## start Exercise data

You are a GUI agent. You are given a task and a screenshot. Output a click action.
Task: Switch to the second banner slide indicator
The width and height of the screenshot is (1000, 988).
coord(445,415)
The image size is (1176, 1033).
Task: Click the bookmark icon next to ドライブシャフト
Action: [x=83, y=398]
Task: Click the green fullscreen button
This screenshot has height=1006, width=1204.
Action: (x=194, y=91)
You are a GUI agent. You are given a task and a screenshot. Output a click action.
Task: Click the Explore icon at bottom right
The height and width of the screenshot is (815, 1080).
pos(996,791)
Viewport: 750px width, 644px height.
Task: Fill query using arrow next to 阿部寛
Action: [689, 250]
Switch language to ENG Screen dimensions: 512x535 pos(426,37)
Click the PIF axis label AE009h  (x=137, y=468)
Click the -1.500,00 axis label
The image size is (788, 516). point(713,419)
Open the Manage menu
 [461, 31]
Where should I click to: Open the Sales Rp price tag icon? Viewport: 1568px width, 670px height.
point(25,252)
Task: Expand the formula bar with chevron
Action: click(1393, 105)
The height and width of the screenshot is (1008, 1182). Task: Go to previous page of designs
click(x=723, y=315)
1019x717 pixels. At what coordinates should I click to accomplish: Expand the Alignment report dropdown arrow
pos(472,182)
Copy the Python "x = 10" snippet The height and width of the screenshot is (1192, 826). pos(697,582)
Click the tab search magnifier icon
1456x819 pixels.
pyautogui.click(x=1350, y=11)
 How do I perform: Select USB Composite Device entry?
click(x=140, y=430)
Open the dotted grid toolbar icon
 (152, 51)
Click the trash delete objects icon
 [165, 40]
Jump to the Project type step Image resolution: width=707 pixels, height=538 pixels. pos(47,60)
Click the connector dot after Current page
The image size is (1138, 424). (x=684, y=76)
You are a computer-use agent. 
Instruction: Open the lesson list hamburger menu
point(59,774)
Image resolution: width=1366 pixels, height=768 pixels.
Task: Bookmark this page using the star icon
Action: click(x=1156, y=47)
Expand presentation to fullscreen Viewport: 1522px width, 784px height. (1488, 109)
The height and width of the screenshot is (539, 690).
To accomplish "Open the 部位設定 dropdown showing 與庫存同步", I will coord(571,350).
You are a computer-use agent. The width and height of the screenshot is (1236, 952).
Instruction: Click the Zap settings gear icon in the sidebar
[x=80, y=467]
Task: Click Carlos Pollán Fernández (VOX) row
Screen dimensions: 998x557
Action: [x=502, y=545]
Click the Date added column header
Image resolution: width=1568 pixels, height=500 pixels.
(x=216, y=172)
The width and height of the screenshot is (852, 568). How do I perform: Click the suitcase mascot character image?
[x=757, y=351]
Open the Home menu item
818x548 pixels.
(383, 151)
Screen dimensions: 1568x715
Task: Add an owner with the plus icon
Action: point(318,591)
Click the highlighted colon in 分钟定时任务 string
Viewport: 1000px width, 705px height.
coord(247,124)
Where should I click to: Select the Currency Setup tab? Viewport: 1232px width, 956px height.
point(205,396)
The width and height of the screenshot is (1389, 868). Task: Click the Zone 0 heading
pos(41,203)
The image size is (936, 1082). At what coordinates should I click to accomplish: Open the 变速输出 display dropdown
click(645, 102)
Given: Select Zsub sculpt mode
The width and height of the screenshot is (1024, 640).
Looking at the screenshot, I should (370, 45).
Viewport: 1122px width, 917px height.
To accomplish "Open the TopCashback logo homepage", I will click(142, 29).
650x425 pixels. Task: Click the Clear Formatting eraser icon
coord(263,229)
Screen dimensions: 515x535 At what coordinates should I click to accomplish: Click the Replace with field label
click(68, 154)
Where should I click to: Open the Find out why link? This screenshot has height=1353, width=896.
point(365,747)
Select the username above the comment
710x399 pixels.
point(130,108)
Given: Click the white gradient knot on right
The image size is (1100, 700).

## end Exercise data

- **Stated exercise**
Set down each line of the entries above again, word for word, without changing anything.

- **Worked answer**
You are a GUI agent. You are given a task and a screenshot. Output a click action.
Task: Switch to the second banner slide indicator
The width and height of the screenshot is (1000, 988).
coord(445,415)
The image size is (1176, 1033).
Task: Click the bookmark icon next to ドライブシャフト
Action: [x=83, y=398]
Task: Click the green fullscreen button
This screenshot has height=1006, width=1204.
Action: (x=194, y=91)
You are a GUI agent. You are given a task and a screenshot. Output a click action.
Task: Click the Explore icon at bottom right
The height and width of the screenshot is (815, 1080).
pos(996,791)
Viewport: 750px width, 644px height.
Task: Fill query using arrow next to 阿部寛
Action: [689, 250]
Switch language to ENG Screen dimensions: 512x535 pos(426,37)
Click the PIF axis label AE009h  (x=137, y=468)
Click the -1.500,00 axis label
The image size is (788, 516). point(713,419)
Open the Manage menu
 [461, 31]
Where should I click to: Open the Sales Rp price tag icon? Viewport: 1568px width, 670px height.
point(25,252)
Task: Expand the formula bar with chevron
Action: click(1393, 105)
The height and width of the screenshot is (1008, 1182). Task: Go to previous page of designs
click(x=723, y=315)
1019x717 pixels. At what coordinates should I click to accomplish: Expand the Alignment report dropdown arrow
pos(472,182)
Copy the Python "x = 10" snippet The height and width of the screenshot is (1192, 826). pos(697,582)
Click the tab search magnifier icon
1456x819 pixels.
pyautogui.click(x=1350, y=11)
 How do I perform: Select USB Composite Device entry?
click(x=140, y=430)
Open the dotted grid toolbar icon
 (152, 51)
Click the trash delete objects icon
 [165, 40]
Jump to the Project type step Image resolution: width=707 pixels, height=538 pixels. pos(47,60)
Click the connector dot after Current page
The image size is (1138, 424). (x=684, y=76)
You are a computer-use agent. 
Instruction: Open the lesson list hamburger menu
point(59,774)
Image resolution: width=1366 pixels, height=768 pixels.
Task: Bookmark this page using the star icon
Action: click(x=1156, y=47)
Expand presentation to fullscreen Viewport: 1522px width, 784px height. (1488, 109)
The height and width of the screenshot is (539, 690).
To accomplish "Open the 部位設定 dropdown showing 與庫存同步", I will coord(571,350).
You are a computer-use agent. The width and height of the screenshot is (1236, 952).
Instruction: Click the Zap settings gear icon in the sidebar
[x=80, y=467]
Task: Click Carlos Pollán Fernández (VOX) row
Screen dimensions: 998x557
Action: [x=502, y=545]
Click the Date added column header
Image resolution: width=1568 pixels, height=500 pixels.
(x=216, y=172)
The width and height of the screenshot is (852, 568). How do I perform: Click the suitcase mascot character image?
[x=757, y=351]
Open the Home menu item
818x548 pixels.
(383, 151)
Screen dimensions: 1568x715
Task: Add an owner with the plus icon
Action: point(318,591)
Click the highlighted colon in 分钟定时任务 string
Viewport: 1000px width, 705px height.
coord(247,124)
Where should I click to: Select the Currency Setup tab? Viewport: 1232px width, 956px height.
point(205,396)
The width and height of the screenshot is (1389, 868). Task: Click the Zone 0 heading
pos(41,203)
The image size is (936, 1082). At what coordinates should I click to accomplish: Open the 变速输出 display dropdown
click(645, 102)
Given: Select Zsub sculpt mode
The width and height of the screenshot is (1024, 640).
Looking at the screenshot, I should (370, 45).
Viewport: 1122px width, 917px height.
To accomplish "Open the TopCashback logo homepage", I will click(142, 29).
650x425 pixels. Task: Click the Clear Formatting eraser icon
coord(263,229)
Screen dimensions: 515x535 At what coordinates should I click to accomplish: Click the Replace with field label
click(68, 154)
Where should I click to: Open the Find out why link? This screenshot has height=1353, width=896.
point(365,747)
Select the username above the comment
710x399 pixels.
point(130,108)
Given: Click the white gradient knot on right
The image size is (1100, 700).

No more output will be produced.